There are three machine learning archetypes:
Unsupervised machine learning
This includes any algorithm where the learning model is only based on input data (X) and no corresponding output variables. The goal for unsupervised learning is to model the underlying structure or distribution in the data so you can learn more about the data. We call these “unsupervised learning”’ because there are no correct answers and there is no teacher. Algorithms are left to their own devices to discover and present the interesting structure in the data.
Supervised machine learning
If you have input variables (X) and an output variable (Y), and you use an algorithm to learn the mapping function from the input to the output, then you’re probably looking at supervised machine learning.
Y = f(X)
The goal is to approximate the mapping function so well that when you have new input data (X), you can predict the output variables (Y) for that data. It is called “supervised learning,” because the process of an algorithm learning from the training data set can be thought of as a teacher supervising the learning process. We know the correct answers, then the algorithm iteratively makes predictions on the training data and is corrected by the teacher. Learning stops when the algorithm achieves an acceptable level of performance.

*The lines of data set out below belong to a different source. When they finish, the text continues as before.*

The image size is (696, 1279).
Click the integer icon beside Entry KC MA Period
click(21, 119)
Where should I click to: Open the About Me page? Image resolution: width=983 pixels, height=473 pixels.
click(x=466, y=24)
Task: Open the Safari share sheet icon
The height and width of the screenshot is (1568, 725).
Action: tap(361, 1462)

Reinforcement machine learning
This type of machine learning allows machines and software agents to automatically determine ideal behaviours within a specific context to maximize performance. For an agent to learn its behaviours, all that’s required is simple reward feedback. This category of algorithms shows great promise. It includes innovative technology like Q-learning — a model-free, reinforcement machine learning technique used to teach robots to pick up a device from a specific box and put it in a container. Whether it succeeds or fails, it memorizes the object, gains knowledge and trains itself to do this job with great speed and precision.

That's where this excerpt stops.